Above all, canned tomato juice can be used in a myriad of ways. You can add it to sauces, salsa and curries or you could simply enjoy it served over a few ice cubes. Another thing to consider is that some heirloom varieties are not as fleshy as the ol’ beefsteak. So, it can be hard to preserve the texture and shape of such fruits. In their case, juicing/pulping is a better option to preserve their tangy, summery taste all through the year.
And if all that is not enough, there are so many different ways to tweak tomato juice, which make cooking a snap when you actually use your canned produce. So, to begin with, we will talk about how to make tomato juice and then we will discuss how to can tomato juice. But first, let’s start with the basics.
Picking the right tomatoes for canning
Because canning involves cooking down the tomatoes first, it does not help to work with fruits that are very juicy because you are essentially dealing with 50% or more water content in their case. This means less juice and more simmer time. Instead, what you need is fleshy, low moisture and sparsely seeded orbs that can give you thick juice with minimal wastage.
And, paste tomatoes fit the bill perfectly. In fact, the famed Roma is often on the top of the list as far as favorite canning tomatoes are concerned. But, there are others that you can consider, particularly if you intend to grow them. For example:
- The oblong and almost seedless Oroma.
- The extraordinarily sweet Santa Maria.
- The very meaty Rio Grande.
- The fantastically flavored Granadero F1.
- The impressively tasty San Marzano Redorta.
- The impeccably sweet Better Boy.
- The fleshy Amish Paste.
- The meaty and sweet San Marzano.

**Provided records**

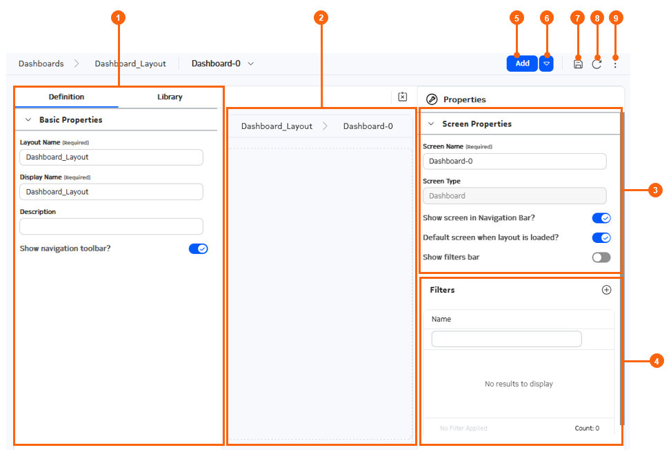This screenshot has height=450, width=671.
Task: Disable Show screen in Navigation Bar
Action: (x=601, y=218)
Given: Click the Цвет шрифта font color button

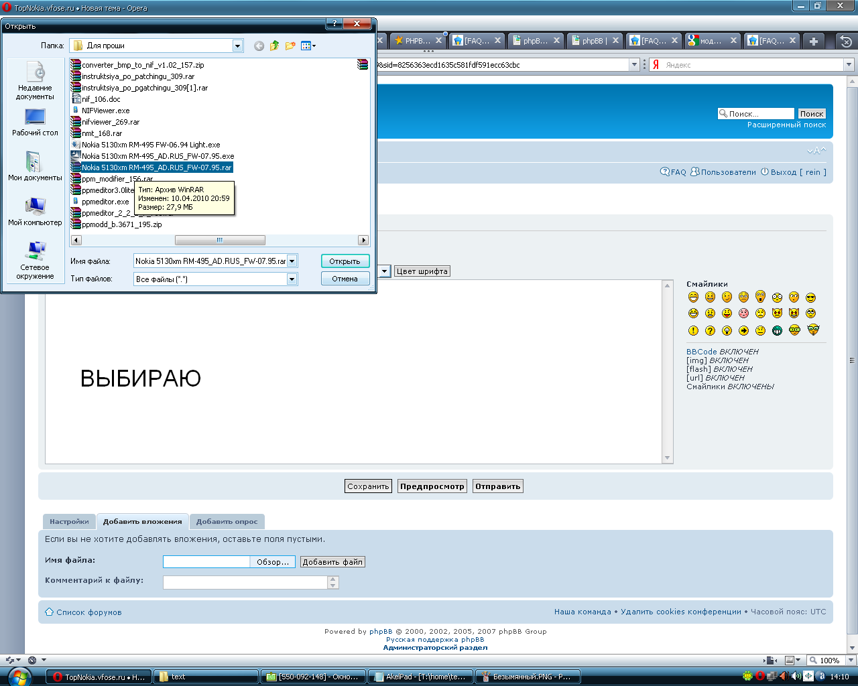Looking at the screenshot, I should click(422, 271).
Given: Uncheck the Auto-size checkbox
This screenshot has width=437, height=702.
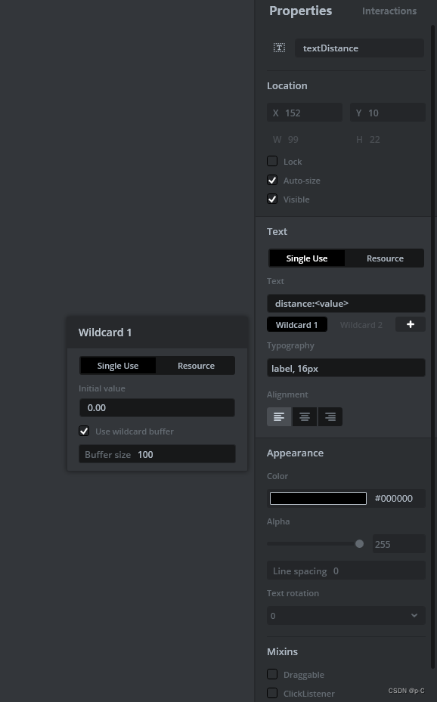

**Exercise tasks**
1. Swap "paste tomatoes" for "plum tomatoes" in the selection on canning tomato juice, and write out the text starting at "Picking the right" and ending at "almost seedless Oroma.".
2. Translate this sentence from the selection on canning tomato juice into Spanish: "This means less juice and more simmer time."

**Results of the tasks**
1.
Picking the right tomatoes for canning
Because canning involves cooking down the tomatoes first, it does not help to work with fruits that are very juicy because you are essentially dealing with 50% or more water content in their case. This means less juice and more simmer time. Instead, what you need is fleshy, low moisture and sparsely seeded orbs that can give you thick juice with minimal wastage.
And, plum tomatoes fit the bill perfectly. In fact, the famed Roma is often on the top of the list as far as favorite canning tomatoes are concerned. But, there are others that you can consider, particularly if you intend to grow them. For example:
- The oblong and almost seedless Oroma.

2. Esto significa menos jugo y más tiempo a fuego lento.